A chromosomal examination of cells from the earliest available passage of the human melanoma cell line MeWo revealed the presence of seven hypodiploid cell types that shared common complex marker chromosomes. Two of the cell types had long homogeneously staining regions (HSR) by Q-banding on three different chromosomes. Distamycin A/DAPI staining and silver staining for active nucleolar organizing regions (NOR) confirmed that the HSR were derived from chromosome #15. All HSR-containing cells had 4–9 pairs of large NOR distributed along the length of each HSR, with all acrocentric chromosomes being negative. The HSR-lacking cells differed primarily with respect to the morphology of the short arm of one #13 chromosome and NOR activity.
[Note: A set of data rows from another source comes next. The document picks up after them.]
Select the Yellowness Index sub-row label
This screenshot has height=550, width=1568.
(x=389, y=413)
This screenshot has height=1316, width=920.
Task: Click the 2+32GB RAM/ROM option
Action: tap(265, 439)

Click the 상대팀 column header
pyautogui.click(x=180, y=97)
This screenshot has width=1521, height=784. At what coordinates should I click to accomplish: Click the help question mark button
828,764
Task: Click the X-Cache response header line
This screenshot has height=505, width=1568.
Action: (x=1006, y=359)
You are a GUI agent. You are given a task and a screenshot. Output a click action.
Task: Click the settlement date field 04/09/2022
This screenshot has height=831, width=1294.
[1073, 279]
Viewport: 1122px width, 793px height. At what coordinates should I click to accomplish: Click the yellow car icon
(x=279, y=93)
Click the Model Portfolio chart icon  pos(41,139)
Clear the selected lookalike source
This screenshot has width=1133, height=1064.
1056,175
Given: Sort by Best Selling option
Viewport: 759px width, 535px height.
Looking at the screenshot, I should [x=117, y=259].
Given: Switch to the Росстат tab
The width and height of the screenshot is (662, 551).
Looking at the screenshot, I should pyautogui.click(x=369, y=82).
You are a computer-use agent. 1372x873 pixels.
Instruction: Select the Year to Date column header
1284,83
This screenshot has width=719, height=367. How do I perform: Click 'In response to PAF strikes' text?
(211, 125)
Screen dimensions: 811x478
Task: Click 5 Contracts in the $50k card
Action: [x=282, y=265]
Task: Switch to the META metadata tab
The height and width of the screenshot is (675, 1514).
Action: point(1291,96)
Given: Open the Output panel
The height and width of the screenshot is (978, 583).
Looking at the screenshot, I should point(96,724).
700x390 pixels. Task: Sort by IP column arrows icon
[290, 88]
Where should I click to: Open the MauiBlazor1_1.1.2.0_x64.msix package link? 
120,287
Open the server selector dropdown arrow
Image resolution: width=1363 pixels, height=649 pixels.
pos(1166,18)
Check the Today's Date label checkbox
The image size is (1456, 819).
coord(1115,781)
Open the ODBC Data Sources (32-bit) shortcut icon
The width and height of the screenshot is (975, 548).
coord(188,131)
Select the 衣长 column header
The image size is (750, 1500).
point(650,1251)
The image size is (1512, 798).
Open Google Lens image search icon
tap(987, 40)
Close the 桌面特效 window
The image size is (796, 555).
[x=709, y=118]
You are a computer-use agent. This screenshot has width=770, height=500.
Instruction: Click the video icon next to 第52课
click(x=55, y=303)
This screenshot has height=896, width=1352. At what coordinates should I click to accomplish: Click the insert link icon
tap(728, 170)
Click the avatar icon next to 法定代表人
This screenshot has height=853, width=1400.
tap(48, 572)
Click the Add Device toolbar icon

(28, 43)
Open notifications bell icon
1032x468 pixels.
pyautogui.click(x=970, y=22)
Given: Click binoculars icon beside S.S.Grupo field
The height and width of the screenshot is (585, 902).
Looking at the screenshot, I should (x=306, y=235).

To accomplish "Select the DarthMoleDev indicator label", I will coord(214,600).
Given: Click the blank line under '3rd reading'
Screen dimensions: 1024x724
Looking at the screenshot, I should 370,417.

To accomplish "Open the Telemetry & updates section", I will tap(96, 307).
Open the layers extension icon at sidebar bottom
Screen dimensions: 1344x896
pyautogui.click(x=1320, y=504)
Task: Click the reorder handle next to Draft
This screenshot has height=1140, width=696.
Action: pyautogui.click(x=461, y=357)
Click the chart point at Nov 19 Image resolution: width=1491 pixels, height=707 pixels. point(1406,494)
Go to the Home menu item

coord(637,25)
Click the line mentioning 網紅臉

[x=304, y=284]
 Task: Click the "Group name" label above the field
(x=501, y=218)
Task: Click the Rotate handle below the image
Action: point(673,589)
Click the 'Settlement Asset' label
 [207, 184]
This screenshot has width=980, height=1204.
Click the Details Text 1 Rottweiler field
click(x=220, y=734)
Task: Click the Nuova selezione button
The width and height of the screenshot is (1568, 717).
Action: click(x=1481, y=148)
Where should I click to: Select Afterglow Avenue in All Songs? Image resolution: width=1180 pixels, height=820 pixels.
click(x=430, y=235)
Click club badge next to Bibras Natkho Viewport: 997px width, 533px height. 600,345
One cell type had four chromosomes with active NOR, whereas all other cell types had a single active NOR on one #13. One of these cell types had a satellited #8 with NOR. Cells from three other MeWo cultures at higher passages were examined. Two of these contained both hypodiploid and hypotetraploid cells, some of which had satellited X chromosomes or satellited #3 chromosomes with active NOR. The majority of the new chromosomal rearrangements in cells from the later cultures involved the NOR-containing regions, many of which were associated with the distamycin A/DAPI-positive centromeric heterochromatin from chromosome #15. These results indicate that the chromosomal instability in the MeWo cultures is mainly limited to sequences containing active NOR and centromeric heterochromatin from chromosomes #13 and #15. This may be due to a selective pressure to increase the number of active NOR in the MeWo cells. If this is so, it would appear that amplification of active NOR occurs more readily than the activation of the many silent NOR present in these cells.